"Français d'abord", est-ce si sûr ?
Le sondage TNS Sofres pour la Croix (17-18 novembre 2009) nuance sérieusement, voire contredit l’idée selon laquelle l’identité nationale irait de soi, ne souffrirait aucune réserve. Si 68% des sondés affirment se sentir avant tout Français, ils ne sont plus que 38% à faire le même choix lorsque la question leur offre plusieurs réponses possibles. Dans ce cas, 21% se sentent d’abord habitants de leur ville, 14% habitants de leur quartier et même 11% citoyens du monde. Chiffres, qui, dans le contexte actuel, ne manquent pas d’intérêt, démentant l’unanimisme habituellement opposé aux détracteurs de l’idée nationale.
« De manière générale, qu’est-ce qui, selon vous, rapproche le plus les gens entre eux ? », à cette question pertinente, parce que constitutive de l’identité collective, seuls 10% répondent que c’est la nationalité contre 41% le milieu social. Un sondage qui renvoie dans les cordes la désormais célèbre circulaire Besson aux préfets et ses questions exprimant comme des évidences ce qui n’est que le choix personnel du ministre. « Pourquoi nous sentons-nous proches des autres Français même sans les connaître ? » demande Besson. Alors que la question est tournée de telle sorte qu’on ne puisse rien lui opposer, 41% montrent qu’ils ne sont pas dupes : privilégier l’identité nationale à l’identité sociale permet de donner le change, de tenter d’étouffer le sentiment d’injustice et les contestations qui en résultent.
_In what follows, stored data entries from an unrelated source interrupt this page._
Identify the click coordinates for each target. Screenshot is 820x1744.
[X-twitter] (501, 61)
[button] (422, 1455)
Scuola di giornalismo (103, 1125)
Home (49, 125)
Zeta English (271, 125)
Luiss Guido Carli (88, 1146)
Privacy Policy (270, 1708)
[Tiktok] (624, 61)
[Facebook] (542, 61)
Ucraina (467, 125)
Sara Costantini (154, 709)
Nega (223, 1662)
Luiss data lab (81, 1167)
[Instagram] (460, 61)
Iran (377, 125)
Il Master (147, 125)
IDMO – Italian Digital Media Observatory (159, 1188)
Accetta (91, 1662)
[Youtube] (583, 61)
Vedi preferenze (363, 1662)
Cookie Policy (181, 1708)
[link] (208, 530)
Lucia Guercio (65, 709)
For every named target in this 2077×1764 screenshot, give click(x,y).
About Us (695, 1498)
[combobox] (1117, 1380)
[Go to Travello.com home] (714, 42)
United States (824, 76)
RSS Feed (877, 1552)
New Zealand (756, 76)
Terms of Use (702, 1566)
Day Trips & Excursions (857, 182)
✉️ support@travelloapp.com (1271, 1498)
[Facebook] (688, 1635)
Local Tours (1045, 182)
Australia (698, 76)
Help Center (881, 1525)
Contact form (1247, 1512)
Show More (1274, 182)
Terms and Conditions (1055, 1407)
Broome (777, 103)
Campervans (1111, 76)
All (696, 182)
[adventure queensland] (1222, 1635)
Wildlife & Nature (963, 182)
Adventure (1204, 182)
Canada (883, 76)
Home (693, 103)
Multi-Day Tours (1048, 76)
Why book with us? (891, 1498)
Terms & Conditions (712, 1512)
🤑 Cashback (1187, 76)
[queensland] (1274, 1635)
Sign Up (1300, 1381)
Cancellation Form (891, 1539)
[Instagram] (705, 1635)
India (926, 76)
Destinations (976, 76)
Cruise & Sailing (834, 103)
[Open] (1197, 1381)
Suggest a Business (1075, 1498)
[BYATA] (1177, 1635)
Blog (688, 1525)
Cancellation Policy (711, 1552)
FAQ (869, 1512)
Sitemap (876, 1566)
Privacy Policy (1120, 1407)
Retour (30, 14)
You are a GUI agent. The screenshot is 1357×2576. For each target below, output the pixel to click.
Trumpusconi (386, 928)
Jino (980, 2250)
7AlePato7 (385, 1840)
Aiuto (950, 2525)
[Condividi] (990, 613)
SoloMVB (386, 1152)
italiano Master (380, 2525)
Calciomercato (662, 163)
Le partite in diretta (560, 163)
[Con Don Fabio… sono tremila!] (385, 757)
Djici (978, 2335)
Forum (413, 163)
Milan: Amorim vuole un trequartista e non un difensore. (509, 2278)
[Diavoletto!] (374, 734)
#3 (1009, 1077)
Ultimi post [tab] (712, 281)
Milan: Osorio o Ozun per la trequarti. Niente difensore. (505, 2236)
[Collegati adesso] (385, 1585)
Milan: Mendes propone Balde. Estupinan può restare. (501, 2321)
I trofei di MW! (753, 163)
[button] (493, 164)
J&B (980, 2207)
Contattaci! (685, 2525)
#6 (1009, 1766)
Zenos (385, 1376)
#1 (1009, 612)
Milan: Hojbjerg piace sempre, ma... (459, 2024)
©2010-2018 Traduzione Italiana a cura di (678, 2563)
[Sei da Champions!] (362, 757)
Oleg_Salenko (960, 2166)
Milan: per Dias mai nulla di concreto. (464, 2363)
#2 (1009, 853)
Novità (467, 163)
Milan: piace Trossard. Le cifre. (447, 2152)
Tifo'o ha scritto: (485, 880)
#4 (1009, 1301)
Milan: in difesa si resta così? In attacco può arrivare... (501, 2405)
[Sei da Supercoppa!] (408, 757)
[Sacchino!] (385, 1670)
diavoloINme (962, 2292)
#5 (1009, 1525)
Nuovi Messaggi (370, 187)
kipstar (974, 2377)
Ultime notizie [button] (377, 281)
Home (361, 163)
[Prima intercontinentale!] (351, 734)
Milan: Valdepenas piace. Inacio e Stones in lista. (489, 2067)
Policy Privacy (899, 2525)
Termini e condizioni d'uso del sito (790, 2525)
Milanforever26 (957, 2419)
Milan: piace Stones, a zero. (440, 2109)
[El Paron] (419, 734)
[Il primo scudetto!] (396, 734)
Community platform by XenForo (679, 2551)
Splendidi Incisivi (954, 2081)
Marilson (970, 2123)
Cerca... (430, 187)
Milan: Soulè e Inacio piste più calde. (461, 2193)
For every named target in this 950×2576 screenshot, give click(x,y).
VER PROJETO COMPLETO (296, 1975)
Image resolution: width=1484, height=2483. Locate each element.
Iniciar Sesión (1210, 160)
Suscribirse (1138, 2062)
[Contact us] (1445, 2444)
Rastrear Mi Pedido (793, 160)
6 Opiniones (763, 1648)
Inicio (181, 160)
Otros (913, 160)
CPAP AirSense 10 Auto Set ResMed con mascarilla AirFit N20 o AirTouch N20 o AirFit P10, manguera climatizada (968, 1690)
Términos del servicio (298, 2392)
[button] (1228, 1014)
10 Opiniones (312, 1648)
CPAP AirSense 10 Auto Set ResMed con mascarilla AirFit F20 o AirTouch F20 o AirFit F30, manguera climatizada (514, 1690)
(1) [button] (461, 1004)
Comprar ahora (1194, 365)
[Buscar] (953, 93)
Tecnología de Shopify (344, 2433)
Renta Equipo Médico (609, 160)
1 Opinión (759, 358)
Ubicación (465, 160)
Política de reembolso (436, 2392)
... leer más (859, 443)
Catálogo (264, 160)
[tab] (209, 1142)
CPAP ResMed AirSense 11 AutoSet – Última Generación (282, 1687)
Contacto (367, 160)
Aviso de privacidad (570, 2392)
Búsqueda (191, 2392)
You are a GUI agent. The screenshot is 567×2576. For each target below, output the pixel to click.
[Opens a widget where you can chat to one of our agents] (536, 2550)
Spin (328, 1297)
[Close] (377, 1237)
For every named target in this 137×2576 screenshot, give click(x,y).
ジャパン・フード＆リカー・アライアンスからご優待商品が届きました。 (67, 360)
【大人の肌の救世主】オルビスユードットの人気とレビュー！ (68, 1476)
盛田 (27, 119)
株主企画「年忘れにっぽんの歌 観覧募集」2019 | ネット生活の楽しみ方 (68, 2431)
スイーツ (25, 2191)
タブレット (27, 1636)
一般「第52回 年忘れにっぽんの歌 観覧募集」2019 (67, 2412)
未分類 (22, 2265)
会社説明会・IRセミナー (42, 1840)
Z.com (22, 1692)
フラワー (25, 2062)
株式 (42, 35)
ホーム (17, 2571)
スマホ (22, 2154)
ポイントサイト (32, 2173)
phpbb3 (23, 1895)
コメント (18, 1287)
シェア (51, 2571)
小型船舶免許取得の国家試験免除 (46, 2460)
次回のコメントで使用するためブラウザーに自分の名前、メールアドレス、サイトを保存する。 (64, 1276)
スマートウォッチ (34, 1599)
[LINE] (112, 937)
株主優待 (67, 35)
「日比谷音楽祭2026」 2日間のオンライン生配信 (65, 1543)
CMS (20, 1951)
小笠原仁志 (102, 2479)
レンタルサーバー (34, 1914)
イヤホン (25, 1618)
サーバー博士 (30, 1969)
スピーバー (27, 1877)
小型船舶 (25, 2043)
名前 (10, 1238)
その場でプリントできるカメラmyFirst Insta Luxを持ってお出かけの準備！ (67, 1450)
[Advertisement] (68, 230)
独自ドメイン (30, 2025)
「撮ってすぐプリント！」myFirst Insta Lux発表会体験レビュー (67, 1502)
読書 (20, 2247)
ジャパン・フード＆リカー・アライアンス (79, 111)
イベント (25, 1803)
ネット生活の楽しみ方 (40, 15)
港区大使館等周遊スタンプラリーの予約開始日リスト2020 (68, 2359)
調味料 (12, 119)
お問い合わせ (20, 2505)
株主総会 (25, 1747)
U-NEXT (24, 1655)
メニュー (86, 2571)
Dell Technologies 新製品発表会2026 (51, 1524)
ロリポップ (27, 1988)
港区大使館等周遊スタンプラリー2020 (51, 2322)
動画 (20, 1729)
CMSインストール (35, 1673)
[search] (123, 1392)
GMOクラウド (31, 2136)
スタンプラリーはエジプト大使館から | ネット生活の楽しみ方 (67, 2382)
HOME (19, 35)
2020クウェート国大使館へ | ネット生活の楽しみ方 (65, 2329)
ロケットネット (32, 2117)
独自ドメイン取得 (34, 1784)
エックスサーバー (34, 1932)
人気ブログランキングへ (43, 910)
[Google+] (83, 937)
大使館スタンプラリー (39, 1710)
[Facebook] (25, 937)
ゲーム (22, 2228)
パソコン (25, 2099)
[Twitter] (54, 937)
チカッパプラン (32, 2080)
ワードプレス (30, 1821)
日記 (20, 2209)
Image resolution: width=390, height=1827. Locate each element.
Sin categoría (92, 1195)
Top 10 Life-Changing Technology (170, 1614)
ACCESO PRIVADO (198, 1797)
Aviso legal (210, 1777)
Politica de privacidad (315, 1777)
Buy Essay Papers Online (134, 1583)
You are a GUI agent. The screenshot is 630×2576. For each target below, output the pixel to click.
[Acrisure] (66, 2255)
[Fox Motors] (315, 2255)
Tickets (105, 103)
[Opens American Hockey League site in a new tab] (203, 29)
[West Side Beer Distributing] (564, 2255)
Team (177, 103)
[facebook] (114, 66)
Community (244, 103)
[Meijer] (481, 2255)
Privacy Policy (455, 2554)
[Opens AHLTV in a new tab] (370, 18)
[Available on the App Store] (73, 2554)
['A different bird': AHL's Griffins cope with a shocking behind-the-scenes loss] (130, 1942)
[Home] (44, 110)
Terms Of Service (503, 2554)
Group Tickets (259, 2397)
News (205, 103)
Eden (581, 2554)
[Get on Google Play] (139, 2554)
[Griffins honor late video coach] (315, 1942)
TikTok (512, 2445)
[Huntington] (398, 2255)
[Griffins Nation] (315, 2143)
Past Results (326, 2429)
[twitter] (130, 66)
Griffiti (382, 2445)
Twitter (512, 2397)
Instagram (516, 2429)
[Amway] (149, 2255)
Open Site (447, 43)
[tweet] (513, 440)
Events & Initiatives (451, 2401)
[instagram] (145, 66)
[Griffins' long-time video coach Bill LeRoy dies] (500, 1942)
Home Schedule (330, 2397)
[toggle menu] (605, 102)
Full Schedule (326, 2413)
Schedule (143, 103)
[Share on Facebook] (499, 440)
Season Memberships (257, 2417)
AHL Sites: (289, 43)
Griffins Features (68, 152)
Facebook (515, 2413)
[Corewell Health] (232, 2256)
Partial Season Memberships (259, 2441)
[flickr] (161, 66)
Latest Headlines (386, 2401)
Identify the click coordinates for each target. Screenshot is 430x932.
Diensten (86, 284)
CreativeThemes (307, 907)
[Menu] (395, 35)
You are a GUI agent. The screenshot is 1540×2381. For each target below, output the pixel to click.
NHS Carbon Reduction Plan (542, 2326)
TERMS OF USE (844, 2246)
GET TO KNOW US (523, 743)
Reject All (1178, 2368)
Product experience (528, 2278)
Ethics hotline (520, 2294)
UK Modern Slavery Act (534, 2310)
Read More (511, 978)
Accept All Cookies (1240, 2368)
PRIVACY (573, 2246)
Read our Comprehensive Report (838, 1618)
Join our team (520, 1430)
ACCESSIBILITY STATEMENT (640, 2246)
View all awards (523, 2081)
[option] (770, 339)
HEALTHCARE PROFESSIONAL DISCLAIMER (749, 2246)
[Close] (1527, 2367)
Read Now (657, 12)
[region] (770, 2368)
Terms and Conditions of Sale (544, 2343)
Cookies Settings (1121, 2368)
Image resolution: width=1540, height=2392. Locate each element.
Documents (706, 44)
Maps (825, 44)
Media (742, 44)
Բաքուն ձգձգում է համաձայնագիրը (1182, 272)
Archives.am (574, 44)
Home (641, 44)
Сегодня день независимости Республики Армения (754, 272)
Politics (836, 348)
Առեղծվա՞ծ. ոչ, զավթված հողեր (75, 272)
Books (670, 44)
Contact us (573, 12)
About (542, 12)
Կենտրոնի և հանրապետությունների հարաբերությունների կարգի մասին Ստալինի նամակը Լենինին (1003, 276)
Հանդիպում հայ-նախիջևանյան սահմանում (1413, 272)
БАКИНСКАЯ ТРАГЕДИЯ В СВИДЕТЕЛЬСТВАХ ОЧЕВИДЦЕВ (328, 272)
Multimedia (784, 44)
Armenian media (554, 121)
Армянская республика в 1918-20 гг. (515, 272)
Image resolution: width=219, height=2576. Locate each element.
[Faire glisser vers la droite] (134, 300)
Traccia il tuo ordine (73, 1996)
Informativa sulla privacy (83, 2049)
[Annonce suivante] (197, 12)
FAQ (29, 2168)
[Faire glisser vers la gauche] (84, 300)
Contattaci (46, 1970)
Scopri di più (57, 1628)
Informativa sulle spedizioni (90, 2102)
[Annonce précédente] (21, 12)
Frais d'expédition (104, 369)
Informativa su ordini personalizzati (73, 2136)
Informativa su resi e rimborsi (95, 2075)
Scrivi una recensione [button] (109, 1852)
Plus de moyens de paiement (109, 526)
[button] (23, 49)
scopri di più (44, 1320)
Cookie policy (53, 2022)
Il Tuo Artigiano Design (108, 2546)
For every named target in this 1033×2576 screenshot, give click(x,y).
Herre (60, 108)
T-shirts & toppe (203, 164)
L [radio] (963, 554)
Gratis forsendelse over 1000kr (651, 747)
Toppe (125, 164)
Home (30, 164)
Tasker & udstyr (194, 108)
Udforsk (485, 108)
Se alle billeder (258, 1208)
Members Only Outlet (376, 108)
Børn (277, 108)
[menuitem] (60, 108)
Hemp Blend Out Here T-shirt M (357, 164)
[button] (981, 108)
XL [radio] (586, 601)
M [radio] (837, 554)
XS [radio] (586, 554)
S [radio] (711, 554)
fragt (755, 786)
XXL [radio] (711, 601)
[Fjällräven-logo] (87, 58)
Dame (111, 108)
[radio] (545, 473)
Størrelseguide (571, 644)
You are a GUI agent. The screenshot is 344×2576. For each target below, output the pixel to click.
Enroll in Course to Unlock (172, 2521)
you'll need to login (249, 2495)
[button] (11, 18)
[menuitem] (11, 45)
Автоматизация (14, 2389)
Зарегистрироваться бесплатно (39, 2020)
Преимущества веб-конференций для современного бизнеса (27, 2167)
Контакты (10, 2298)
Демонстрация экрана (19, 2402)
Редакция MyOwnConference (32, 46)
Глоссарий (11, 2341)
Le débat Besson est un moyen comme un autre (avec la grippe A...) de passer sous silence les chiffres toujours plus mauvais du chômage ou des déficits sociaux.
Bien sûr, il ne s’agit pas d’attribuer à cette enquête plus de valeur que n’en méritent habituellement les sondages mais il faut bien considérer que, de leur côté, les zélateurs de l’identité nationale n’ont le plus souvent pas grand chose d’autre à proposer qu’un argumentaire qui relève de l'irrationnel ou de la foi révélée plus que de la raison.